[Rows for locating text and elements]
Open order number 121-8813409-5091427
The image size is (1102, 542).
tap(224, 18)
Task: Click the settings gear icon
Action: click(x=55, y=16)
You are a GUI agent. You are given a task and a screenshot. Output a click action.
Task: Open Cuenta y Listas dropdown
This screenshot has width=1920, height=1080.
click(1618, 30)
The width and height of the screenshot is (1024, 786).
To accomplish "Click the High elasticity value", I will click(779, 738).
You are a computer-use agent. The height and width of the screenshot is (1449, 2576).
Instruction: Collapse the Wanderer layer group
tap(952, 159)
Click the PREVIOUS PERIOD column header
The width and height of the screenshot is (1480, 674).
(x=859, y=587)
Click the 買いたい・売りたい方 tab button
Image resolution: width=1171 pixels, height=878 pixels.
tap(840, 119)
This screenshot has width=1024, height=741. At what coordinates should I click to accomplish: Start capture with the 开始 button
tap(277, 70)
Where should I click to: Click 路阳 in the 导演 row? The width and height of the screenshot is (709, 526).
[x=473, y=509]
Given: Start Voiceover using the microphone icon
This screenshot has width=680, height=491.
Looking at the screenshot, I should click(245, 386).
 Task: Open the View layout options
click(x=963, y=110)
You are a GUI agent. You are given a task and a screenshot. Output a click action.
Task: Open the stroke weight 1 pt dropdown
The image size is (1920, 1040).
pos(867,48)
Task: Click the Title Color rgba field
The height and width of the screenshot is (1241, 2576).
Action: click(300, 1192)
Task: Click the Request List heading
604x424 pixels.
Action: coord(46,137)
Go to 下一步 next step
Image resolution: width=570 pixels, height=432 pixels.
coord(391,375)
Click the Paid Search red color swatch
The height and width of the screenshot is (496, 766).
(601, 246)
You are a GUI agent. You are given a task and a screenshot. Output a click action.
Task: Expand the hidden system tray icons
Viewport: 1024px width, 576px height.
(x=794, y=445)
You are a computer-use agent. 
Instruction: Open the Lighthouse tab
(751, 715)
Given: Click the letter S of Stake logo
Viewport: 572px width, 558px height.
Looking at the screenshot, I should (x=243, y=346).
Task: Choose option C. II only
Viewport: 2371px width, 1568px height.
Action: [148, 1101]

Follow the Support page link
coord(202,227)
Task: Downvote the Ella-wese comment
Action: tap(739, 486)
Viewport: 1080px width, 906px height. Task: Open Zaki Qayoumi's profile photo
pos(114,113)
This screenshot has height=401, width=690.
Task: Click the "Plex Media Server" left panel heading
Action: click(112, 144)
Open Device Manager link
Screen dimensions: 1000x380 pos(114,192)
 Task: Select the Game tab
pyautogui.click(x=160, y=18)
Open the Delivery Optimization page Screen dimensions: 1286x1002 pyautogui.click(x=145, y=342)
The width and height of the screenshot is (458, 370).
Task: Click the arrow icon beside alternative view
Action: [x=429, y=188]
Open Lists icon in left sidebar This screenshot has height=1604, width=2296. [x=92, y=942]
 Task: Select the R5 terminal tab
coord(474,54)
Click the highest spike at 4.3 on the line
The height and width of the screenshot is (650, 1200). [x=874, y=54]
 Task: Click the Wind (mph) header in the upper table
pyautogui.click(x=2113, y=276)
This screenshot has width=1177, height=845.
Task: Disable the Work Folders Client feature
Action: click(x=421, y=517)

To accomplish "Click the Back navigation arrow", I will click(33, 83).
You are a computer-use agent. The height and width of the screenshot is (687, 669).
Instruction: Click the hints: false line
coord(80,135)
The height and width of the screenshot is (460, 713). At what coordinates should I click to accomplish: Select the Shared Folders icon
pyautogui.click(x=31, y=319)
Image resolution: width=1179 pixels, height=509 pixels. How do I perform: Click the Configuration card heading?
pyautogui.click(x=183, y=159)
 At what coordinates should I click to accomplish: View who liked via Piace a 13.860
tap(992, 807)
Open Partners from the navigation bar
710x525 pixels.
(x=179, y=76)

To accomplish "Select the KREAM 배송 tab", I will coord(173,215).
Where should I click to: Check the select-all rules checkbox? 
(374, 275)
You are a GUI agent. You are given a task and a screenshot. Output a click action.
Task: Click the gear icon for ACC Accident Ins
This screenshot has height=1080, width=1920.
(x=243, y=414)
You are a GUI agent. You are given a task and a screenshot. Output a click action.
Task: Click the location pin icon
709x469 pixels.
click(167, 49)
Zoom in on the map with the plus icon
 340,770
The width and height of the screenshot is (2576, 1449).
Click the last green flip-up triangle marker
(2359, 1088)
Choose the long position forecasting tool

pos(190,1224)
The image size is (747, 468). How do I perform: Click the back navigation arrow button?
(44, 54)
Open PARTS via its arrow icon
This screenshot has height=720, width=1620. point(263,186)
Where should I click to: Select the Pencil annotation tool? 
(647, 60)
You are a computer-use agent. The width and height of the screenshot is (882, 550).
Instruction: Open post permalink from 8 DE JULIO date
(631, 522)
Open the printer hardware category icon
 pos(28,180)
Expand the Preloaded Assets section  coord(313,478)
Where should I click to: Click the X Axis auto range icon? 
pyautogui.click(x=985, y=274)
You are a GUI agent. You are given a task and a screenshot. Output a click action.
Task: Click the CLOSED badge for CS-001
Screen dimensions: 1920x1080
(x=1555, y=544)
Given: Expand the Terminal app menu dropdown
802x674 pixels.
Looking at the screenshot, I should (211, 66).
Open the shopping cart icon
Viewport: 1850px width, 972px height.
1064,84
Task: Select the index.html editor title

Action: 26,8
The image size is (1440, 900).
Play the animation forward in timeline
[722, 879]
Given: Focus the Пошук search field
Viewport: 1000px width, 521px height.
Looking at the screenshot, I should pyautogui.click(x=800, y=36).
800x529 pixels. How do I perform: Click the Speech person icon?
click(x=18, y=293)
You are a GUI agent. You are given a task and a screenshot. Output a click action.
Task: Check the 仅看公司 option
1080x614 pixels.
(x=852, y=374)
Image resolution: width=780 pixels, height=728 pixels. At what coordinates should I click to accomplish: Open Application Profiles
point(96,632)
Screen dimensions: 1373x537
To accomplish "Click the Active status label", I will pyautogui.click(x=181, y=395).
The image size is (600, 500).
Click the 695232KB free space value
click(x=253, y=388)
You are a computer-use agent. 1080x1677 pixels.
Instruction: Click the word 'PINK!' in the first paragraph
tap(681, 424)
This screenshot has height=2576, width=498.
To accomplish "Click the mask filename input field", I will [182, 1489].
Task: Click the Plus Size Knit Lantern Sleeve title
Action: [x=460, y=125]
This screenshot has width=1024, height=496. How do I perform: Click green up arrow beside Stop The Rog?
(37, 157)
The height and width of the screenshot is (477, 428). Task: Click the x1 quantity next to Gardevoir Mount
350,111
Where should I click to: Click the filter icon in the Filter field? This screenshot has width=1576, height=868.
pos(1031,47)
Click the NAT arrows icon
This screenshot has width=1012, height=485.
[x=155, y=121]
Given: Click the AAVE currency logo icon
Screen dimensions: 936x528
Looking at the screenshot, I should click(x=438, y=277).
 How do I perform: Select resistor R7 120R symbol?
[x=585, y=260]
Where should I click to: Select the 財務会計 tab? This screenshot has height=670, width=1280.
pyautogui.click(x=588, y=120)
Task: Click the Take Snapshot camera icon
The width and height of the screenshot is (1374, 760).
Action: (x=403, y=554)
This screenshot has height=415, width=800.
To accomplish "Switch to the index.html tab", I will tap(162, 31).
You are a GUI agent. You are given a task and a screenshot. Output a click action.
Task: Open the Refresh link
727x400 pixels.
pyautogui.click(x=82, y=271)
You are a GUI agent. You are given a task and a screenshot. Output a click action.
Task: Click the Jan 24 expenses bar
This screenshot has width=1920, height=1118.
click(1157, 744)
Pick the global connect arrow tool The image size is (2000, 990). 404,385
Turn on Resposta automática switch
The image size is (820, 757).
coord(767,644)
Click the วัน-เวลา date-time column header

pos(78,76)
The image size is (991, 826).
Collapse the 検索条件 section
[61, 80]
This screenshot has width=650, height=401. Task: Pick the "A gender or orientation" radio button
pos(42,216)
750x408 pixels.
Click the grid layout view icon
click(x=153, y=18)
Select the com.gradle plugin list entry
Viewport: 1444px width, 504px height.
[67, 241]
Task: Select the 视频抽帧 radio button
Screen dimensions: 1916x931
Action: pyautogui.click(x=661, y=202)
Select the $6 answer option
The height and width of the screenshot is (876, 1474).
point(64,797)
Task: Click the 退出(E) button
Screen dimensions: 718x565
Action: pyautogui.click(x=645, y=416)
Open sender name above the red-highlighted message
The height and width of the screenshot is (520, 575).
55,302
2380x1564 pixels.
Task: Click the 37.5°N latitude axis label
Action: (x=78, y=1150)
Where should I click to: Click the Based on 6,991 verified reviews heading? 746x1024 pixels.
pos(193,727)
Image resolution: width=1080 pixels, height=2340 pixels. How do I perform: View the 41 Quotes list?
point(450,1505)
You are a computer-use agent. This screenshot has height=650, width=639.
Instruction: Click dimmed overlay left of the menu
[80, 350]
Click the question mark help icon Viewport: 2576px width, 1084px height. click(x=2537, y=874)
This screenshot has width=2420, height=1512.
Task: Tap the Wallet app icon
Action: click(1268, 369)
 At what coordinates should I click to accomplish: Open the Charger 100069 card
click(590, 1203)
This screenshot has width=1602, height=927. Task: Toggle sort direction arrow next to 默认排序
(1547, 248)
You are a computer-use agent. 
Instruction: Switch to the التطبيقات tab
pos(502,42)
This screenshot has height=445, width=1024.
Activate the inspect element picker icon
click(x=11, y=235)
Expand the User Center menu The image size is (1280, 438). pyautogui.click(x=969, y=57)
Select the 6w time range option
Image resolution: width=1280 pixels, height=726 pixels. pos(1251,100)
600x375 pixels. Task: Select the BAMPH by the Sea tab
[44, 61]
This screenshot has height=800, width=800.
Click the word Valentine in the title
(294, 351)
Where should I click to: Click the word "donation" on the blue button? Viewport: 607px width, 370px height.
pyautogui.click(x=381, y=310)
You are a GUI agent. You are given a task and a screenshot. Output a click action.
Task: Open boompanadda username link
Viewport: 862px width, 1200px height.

Written instruction: Please rewrite the part that opens with the line containing "Image resolution: width=1179" and closes with the line containing "(x=179, y=76)", changing "Configuration" to "Settings" and leaving everything else in those lines unchanged.

Expected output:
Image resolution: width=1179 pixels, height=509 pixels. How do I perform: Click the Settings card heading?
pyautogui.click(x=183, y=159)
 At what coordinates should I click to accomplish: View who liked via Piace a 13.860
tap(992, 807)
Open Partners from the navigation bar
710x525 pixels.
(x=179, y=76)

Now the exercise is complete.